Forest plot of subgroup analysis for TG/HDL-C ratio (random-effects model, REML–HKSJ). (A) τ2 = 0.029, 95% PI = −0.08 to 1.78. (B) τ2 = 0.015, 95% PI = 0.28 to 1.64. (C)I2 = 0% (τ2/PI N/A).
For subgroup contrasts with fewer than five studies, the reported prediction intervals under the random-effects model (Figures 7A–B) should likewise be viewed as exploratory, and PIs were not computed for contrasts with fewer than three studies (Figure 7C).
A sensitivity analysis excluding the smallest study (n < 50) yielded a similar pooled estimate (MD = 0.79, 95% CI: 0.21–1.37), confirming that the observed association was not driven by a single study. When the results were further stratified by study design, both cross-sectional and case–control studies demonstrated comparable positive trends, and the direction of effects remained consistent across analytical approaches. However, the small evidence base and wide confidence intervals limit the statistical precision and generalizability of these findings. Detailed results of these stratified sensitivity analyses are summarized in Supplementary Table S2.

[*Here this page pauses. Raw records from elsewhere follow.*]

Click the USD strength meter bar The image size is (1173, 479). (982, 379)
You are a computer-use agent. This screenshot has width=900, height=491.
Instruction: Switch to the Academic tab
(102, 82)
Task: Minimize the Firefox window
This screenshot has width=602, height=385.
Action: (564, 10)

3.4 Risk of bias assessment
Overall methodological quality of the included studies was moderate to high. According to the NOS and the AHRQ checklist, quality scores ranged from 7 to 10, indicating sound study design and adequate reporting.
The integrated risk-of-bias evaluation (Supplementary Table S3) combined study-level appraisals (NOS or AHRQ) with domain-specific assessments using the ROBINS-I tool and cross-validation via ROBINS-E and QUIPS frameworks. Recognizing the limited suitability of ROBINS-I for pure exposure or prognosis research, ROBINS-E and QUIPS were used as complementary instruments to verify the robustness of ROBINS-I judgments. Across domains, most studies demonstrated low-to-moderate risk of bias, with confounding emerging as the most frequently affected domain due to incomplete adjustment for HbA1c, diabetes duration, or statin use. Exposure classification showed moderate risk in a few studies that did not specify unit conversions or used non-standard AIP definitions. Other domains—including participant selection, deviations from intended exposures, missing data, outcome measurement, and selective reporting—were predominantly rated as low risk.

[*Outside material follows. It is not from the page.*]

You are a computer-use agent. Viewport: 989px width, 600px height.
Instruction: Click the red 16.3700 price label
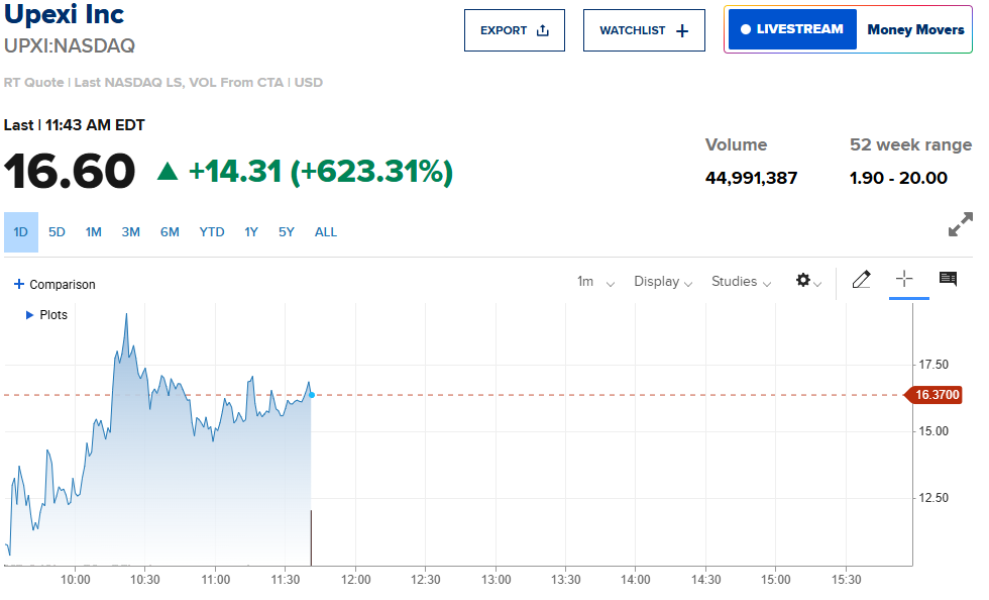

Across domains, most studies demonstrated low-to-moderate risk of bias, with confounding emerging as the most frequently affected domain due to incomplete adjustment for HbA1c, diabetes duration, or statin use. Exposure classification showed moderate risk in a few studies that did not specify unit conversions or used non-standard AIP definitions. Other domains—including participant selection, deviations from intended exposures, missing data, outcome measurement, and selective reporting—were predominantly rated as low risk.
No study was rated as having critical bias. Figure 8A summarizes the domain-level ROBINS-I ratings, showing that most studies clustered in the low-to-moderate categories. To complement this, Figure 8B and Supplementary Table S2 present design-stratified pooled results, illustrating consistent effect directions across cross-sectional, case–control, and cohort studies despite high within-stratum heterogeneity.
Figure 8

Risk of bias (ROBINS-I) and design-stratified pooled effects. (A) Domain-level ROBINS-I risk-of-bias ratings. Proportion of included studies rated as low, moderate, serious, or critical risk across seven ROBINS-I domains. (B) Design-stratified pooled effects (REML-HKSJ). Pooled mean differences (MDs) with 95% confidence intervals by study design (cross-sectional, case–control, cohort) using random-effects REML–HKSJ models; corresponding I2 values are shown to the right of each estimate.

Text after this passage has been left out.